The undersigned hereby grants to each such attorney-in-fact full power and authority to do and perform any and every act and thing whatsoever requisite, necessary, or proper to be done in the exercise of any of the rights and powers herein granted, as fully to all intents and purposes as the undersigned might or could do if personally present, with full power of substitution or revocation, hereby ratifying and confirming all that such attorney-in-fact, or such attorney-in-fact's substitute or substitutes, shall lawfully do or cause to be done by virtue of this Power of Attorney and the rights and powers herein granted.
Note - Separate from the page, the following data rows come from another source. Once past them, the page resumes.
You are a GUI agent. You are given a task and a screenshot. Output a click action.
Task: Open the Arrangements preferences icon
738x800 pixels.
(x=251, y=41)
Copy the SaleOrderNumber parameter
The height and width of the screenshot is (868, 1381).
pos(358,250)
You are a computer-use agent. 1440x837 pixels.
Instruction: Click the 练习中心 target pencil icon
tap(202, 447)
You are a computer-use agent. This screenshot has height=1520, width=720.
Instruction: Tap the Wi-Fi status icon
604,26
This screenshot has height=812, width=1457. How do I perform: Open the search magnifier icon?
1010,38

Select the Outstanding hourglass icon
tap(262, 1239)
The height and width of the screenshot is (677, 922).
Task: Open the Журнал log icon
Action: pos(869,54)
The undersigned acknowledges that the foregoing attorneys-in-fact, in serving in such capacity at the request of the undersigned, are not assuming, nor is the Company assuming, any of the undersigned's responsibilities to comply with Section 16 of the Exchange Act.

 

This Power of Attorney shall remain in full force and effect until the undersigned is no longer required to file Forms 3, 4 and 5 with respect to the undersigned's holdings of and transactions in securities issued by the Company, unless earlier revoked by the undersigned in a signed writing delivered to the foregoing attorneys-in-fact.

 

IN WITNESS WHEREOF, the undersigned has caused this Power of Attorney to be executed this 10 day of April, 2026.